If the profile is five dim selfies, even a great line dies. If the profile looks like a life, warm lead photo, a trail, a night out, a dog, an average line thrives. The opener was never carrying the conversation. The photos were.

This is why "what to say" advice underdelivers: it optimizes the 10 percent. The profile behind the message is the 90.

The only opener formula you need

Once your photos hold up, first messages stop needing craft:

Specific thing from their profile + easy question.

That is all. "Where was that hike, it looks unreal." "Rate the karaoke performance honestly." "Is the dog yours or a rental for the photo?" It works because it proves you looked, it flatters something they chose to show, and it costs them nothing to answer. No wit required. Specificity does everything wit pretends to do.

Make people open you first

The better version of this game is not sending the opener at all.

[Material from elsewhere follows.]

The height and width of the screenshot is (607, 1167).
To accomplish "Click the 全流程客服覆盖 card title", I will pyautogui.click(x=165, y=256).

Photos with visible stories turn your profile into a conversation that starts itself:

Man with a horse at a stableWoman grinning while carrying two cheese wheels through a market

Nobody knows what to say to a selfie. Everybody knows what to say to these.

A horse, two wheels of cheese, a stage, a summit. Each photo like this is an opener you wrote for the other person. Profiles built from them get messages that start mid-conversation: "okay, explain the cheese." That is the entire skill of texting, outsourced to your lineup.

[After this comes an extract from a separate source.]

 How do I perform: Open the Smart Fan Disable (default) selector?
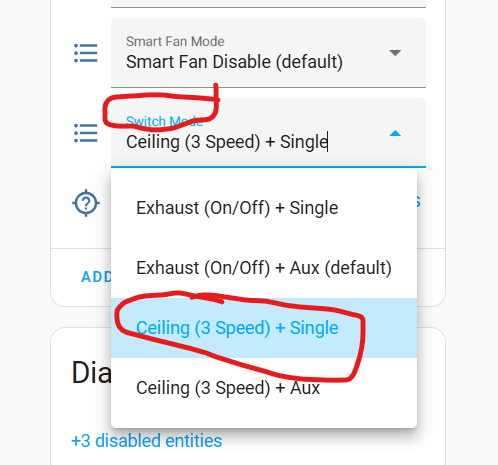(x=268, y=53)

This is what CMeIn generates by design: candid, realistic photos of you inside real scenes, with your actual face preserved, the kind of images that carry a story hook in every frame. The full lineup logic is in the profile picture playbook.

What to skip

  • Copy-pasted lines. They read as mass-sent because they are.
  • "Hey" with nothing attached. It asks the other person to do all the work your photos should be doing.
  • Interview mode. One question at a time; a conversation is not a form.
  • Overwriting. Three witty paragraphs at message one signals effort-imbalance. With good photos, short and specific is confident.

The honest core

You do not need to become a better writer to start more conversations. You need a profile that makes people want to answer, and photos that give both sides something concrete to say. Build that once, and every message afterward gets easier, including theirs.

Related reading: How to Get Her Number: The Six-Message Ladder, From Chasing to Being Chased: How to Get More Matches, Best Photos for Hinge Profile.

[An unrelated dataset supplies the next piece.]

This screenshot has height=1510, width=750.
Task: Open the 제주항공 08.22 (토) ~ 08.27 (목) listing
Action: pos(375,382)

Frequently asked questions

How do you start a conversation on a dating app?

Reference something specific from their profile, a photo or a prompt, and attach an easy question. That is the whole formula. It works because it proves you actually looked, and it hands them a low-effort reply. Wit is optional; specificity is not.

What should my first message say?

Pick the most interesting photo on their profile and ask about the story behind it. Where was that trail, how did the karaoke night end, whose dog is that. Questions about their photos outperform compliments and clever lines, because they are effortless to answer.

Why does no one respond to my openers?

Usually the opener is not the problem. Before replying, people tap back into your profile, and weak photos kill the conversation before it starts. A good message from a profile with dark selfies loses to an average message from a profile that looks alive. Fix the photos and the same openers start working.

Do clever pickup lines work?

Rarely, and they age badly. A line has to carry the whole first impression when the profile behind it is thin. With strong photos the pressure disappears: a simple, specific question reads as confident, because the profile already did the impressing.

How do I give matches an easy way to message me first?

Put photos with obvious stories in your lineup: an activity, a trip, a strange or funny moment. Each one is a built-in opener for the other person. Profiles made entirely of look-at-me selfies give people nothing to say, which is exactly why nobody says anything.